Giovani scrittori salentini
di Antonio Stanca – Per essere stato scritto da undici studenti, ognuno con il compito di curare un personaggio, il breve Rosso Salento (romanzo giallo a più mani), pubblicato recentemente per conto del Progetto “Caffè Vanini” del Liceo Scientifico- Linguistico “G.C. Vanini” di Casarano (Lecce), merita una particolare attenzione. Ben costruito nelle sue parti è riuscito, ben esposto nel suo linguaggio. Non lascia trasparire nessuna delle difficoltà che generalmente segnano un’opera alla quale hanno contribuito diversi autori. Con facilità si passa tra i vari argomenti del contenuto, con semplicità si procede nell’esposizione. Più persone sono diventate una soltanto. E’ segno di un acceso spirito di collaborazione, di una naturale disposizione a scambiare le proprie cose con quelle degli altri, a combinarle, unirle, fonderle.

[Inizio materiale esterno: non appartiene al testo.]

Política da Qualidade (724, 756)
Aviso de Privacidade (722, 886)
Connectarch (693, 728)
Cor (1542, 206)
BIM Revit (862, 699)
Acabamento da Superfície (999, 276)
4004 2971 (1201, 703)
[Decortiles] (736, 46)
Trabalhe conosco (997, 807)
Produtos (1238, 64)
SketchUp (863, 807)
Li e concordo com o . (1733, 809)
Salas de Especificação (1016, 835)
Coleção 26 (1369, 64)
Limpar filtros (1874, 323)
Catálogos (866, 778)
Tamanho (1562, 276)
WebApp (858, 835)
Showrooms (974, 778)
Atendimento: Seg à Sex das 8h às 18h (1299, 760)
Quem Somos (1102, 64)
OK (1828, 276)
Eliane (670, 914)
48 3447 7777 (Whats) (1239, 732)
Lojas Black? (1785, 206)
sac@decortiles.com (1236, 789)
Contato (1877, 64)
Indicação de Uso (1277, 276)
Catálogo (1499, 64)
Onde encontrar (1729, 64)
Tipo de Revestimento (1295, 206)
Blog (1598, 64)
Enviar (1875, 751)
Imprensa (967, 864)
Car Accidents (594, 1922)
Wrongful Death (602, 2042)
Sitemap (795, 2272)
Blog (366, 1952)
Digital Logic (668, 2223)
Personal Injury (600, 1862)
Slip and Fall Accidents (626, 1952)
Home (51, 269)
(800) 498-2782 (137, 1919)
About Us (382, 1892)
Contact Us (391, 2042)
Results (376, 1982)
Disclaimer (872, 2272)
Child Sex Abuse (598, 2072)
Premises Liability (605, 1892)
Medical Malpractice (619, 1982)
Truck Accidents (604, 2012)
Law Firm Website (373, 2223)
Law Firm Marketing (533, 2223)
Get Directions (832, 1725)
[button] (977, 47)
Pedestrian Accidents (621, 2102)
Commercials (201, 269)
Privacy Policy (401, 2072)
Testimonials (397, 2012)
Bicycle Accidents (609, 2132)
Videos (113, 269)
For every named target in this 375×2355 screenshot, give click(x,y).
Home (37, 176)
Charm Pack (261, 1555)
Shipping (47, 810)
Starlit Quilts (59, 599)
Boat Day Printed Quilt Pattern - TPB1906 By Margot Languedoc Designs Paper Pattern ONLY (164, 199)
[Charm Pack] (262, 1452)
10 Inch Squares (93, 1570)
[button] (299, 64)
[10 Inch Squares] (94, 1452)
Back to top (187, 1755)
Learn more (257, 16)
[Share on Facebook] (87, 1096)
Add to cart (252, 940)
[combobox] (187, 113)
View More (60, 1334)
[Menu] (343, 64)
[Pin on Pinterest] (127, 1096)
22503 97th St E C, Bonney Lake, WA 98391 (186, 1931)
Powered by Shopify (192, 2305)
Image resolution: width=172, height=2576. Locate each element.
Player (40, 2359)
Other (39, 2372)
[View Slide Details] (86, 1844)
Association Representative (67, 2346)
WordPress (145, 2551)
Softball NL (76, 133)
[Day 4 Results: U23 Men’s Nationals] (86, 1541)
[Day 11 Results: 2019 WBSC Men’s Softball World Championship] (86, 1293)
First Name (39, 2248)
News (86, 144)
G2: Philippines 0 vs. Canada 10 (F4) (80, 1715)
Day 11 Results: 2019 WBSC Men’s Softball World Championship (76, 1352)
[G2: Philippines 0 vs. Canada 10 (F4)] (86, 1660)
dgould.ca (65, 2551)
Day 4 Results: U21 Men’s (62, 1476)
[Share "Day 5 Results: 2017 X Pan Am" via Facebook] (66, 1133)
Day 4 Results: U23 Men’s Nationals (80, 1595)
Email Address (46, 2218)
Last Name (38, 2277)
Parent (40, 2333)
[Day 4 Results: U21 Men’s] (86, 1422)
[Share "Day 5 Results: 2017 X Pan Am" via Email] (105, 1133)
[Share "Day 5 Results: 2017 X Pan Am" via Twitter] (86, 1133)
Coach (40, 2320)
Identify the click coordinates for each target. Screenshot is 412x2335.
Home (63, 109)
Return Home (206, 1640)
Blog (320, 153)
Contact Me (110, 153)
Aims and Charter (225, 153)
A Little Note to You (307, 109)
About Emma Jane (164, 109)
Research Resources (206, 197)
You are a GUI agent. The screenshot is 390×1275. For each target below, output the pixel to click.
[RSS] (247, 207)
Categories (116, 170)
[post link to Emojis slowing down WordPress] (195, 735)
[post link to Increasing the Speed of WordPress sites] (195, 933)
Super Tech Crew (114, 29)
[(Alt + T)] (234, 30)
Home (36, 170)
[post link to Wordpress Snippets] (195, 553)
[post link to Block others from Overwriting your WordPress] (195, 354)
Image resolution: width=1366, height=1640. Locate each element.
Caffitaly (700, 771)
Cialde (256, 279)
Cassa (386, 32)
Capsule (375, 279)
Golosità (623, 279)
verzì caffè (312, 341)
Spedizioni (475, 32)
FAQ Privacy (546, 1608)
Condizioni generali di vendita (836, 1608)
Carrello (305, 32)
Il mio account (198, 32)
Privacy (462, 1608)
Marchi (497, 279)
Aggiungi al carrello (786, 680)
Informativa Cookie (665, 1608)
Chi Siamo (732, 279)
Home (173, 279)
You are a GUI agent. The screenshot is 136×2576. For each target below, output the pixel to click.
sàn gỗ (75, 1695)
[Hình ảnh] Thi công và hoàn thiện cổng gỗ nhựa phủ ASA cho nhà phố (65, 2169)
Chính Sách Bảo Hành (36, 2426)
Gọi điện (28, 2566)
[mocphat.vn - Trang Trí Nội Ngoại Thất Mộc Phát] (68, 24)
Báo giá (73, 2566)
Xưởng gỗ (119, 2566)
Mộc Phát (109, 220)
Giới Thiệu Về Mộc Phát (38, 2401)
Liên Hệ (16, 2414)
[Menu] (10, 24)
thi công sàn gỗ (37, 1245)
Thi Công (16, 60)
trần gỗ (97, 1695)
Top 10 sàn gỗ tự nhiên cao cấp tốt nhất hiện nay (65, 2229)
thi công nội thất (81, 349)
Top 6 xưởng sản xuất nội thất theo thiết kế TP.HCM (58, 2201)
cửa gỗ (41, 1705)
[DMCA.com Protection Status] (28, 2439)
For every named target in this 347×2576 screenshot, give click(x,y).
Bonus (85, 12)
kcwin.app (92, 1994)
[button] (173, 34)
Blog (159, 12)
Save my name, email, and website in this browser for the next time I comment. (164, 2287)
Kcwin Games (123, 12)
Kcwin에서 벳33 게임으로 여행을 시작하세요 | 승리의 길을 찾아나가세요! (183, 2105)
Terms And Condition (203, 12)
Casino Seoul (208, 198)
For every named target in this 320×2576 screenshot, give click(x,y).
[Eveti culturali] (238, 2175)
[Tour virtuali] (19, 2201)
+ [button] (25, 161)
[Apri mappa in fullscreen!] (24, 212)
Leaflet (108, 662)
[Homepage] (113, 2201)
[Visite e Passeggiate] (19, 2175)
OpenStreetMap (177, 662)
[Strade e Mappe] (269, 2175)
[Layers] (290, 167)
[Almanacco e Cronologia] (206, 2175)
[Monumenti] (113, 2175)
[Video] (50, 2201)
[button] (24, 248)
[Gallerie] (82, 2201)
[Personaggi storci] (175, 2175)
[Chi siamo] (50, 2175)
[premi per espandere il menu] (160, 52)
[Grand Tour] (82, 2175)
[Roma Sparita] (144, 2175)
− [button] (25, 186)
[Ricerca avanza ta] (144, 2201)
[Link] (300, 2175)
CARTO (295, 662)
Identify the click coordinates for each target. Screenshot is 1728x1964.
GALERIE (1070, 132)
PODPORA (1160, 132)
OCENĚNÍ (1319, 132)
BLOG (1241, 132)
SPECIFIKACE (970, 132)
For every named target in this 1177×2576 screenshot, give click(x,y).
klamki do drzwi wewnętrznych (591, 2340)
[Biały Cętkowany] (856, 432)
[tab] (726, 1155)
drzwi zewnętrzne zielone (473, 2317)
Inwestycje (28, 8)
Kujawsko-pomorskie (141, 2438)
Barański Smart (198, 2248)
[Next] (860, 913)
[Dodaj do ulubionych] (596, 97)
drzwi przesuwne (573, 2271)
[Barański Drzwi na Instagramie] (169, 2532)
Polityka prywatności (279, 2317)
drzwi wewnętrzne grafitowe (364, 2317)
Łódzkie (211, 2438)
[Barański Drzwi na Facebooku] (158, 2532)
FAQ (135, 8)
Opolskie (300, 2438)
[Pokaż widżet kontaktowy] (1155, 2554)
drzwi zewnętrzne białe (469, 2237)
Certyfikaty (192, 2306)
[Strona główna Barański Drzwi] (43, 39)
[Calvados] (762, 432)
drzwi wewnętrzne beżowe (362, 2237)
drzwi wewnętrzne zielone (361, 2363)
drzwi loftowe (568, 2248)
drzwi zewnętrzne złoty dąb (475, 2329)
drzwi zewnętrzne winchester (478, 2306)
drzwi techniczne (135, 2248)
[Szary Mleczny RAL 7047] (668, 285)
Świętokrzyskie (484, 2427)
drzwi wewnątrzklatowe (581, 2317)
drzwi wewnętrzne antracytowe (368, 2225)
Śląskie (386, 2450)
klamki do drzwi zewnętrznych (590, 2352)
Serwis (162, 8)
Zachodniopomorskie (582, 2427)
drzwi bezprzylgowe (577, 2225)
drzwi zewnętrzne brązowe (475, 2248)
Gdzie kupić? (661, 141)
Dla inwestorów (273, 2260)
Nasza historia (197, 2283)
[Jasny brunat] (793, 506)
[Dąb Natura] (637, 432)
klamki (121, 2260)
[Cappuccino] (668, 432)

Non è facile raggiungere certi risultati operando collettivamente. Ebbene gli undici studenti che hanno scritto Rosso Salento ci sono riusciti. Essi appartengono a classi diverse del Liceo Scientifico-Linguistico “G.C. Vanini”. Presso questa scuola da tempo si cerca di suscitare, promuovere l’interesse degli studenti per attività, operazioni, iniziative che mirano a fare della loro preparazione, della loro formazione un processo più ampio, più completo del solito. E’ stata la nuova preside, prof.ssa Maria Grazia Attanasi, a muoversi in tal senso e così si è reso possibile che l’iniziale programma “Il Quotidiano in Classe” divenisse col tempo il Progetto “Caffè Vanini”, nell’ambito del quale, s’è detto, rientra la pubblicazione del romanzo giallo Rosso Salento.
Responsabile del Progetto è la prof.ssa Maria Rosaria Palumbo, che ha seguito, guidato, orientato i ragazzi durante la composizione dell’opera, ha coordinato i loro contributi in modo che non si distinguesse tra quanto proveniva dal singolo e quanto dal gruppo.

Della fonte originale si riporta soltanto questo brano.